OpenMP exploits DOALL parallelism through the use of a simple directive that tells the compiler to execute a section of code on multiple threads. The C/C++ directive is: #pragma omp parallel for. (See reference for Fortran Directive). This directive if placed before a normal sequential for loop in C/C++ will execute all iterations of the for loop in parallel.

 #include<omp.h>
 ....
 #pragma omp parallel 
 {
    ...
    #pragma omp parallel for default(shared)  // DOALL: all iterations are done in parallel
    for(i=0; i<n; i++)
       A[i] = B[i]+C[i];
 }

The simple code block above shows how OpenMP 2.0 creates a parallel region that exploit DOALL parallelism.

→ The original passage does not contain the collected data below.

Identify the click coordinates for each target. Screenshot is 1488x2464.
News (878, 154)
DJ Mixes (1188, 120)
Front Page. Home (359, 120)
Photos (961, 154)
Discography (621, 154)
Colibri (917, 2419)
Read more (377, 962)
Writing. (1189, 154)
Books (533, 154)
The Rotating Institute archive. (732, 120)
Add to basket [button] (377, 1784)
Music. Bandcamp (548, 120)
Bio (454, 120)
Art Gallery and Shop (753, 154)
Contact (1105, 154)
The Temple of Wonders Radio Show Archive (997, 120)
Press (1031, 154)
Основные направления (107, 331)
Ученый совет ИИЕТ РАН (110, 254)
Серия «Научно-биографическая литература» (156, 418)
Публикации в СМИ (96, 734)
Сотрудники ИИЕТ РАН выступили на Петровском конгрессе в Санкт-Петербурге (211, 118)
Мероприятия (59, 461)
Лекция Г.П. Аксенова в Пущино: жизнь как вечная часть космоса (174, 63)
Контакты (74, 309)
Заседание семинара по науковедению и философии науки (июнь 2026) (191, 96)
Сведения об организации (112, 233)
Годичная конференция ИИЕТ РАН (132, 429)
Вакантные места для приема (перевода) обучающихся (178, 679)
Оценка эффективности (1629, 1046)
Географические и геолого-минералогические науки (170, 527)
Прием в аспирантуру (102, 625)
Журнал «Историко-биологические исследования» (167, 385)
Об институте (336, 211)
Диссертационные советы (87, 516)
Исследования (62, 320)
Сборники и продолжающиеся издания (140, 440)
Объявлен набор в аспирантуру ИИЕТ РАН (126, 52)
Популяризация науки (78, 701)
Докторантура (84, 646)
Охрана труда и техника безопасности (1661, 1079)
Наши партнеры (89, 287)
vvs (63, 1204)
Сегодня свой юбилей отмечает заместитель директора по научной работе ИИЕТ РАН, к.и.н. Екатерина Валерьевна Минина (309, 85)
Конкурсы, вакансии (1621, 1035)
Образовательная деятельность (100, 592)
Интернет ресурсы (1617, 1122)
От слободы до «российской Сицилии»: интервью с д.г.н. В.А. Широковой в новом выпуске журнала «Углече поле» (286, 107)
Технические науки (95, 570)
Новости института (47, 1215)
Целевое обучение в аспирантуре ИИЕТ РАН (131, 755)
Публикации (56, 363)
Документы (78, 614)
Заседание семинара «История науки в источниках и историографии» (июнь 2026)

Notice how much this resemble sequential programming. If the compiler directives were taken out, this code could be run on a sequential machine.

Function parallelism

OpenMP 2.0 can also exploit function parallelism with compiler directives. The C/C++ directive is: #pragma omp section (See reference for Fortran Directive). This directive is placed before a section of code that is to be executed by a single thread. For function parallelism, multiple data independent code blocks can each be placed inside a parallel region with the section compiler directive placed before each block of code.

 #include<omp.h>
 ...
 #pragma omp parallel
 {
   ...
   #pragma omp section
   for(i=0;i<n;i++)
       A[i] = A[i] + B[i];
   #pragma omp section
   for(i=0;i<n;i++)
       C[i]=C[i-1] + 5;  
 } 

The code block above shows how to exploit function parallelism. Each section compiler directive tell the following code to be executed on a single thread. The code above is broken into 2 sections, which mean the two for loops are handled by 2 threads.

OpenMP 3.0

In May 2008, OpenMP version 3.0 was released as an upgrade with some features such as tasks, synchronization primitives among others. For the scope of this article, nothing significant was upgraded regarding the execution of DOALL, DOACROSS, and DOPIPE parallelism, reduction, or function parallelism. Therefore, see sections above about OpenMP 2.0 since all discussions there are applicable to version 3.0.

Summary

A brief comparison of the code libraries discussed in this article will be made here in the form of a table. As you can see, none of the libraries contain support for all of the types of parallelism discussed.

Type of Parallelism Posix Threads Intel® TBB OpenMP 2.0 OpenMp 3.0
DOALL Yes Yes Yes Yes
DOACROSS Yes No No No
DOPIPE Yes Yes No No
Reduction No Yes No No
Functional Parallelism No No Yes Yes

References

  • Yan Solihin, Fundamentals of Parallel Computer Architecture: Multichip and Multicore Systems, Solihin Books, August 2009.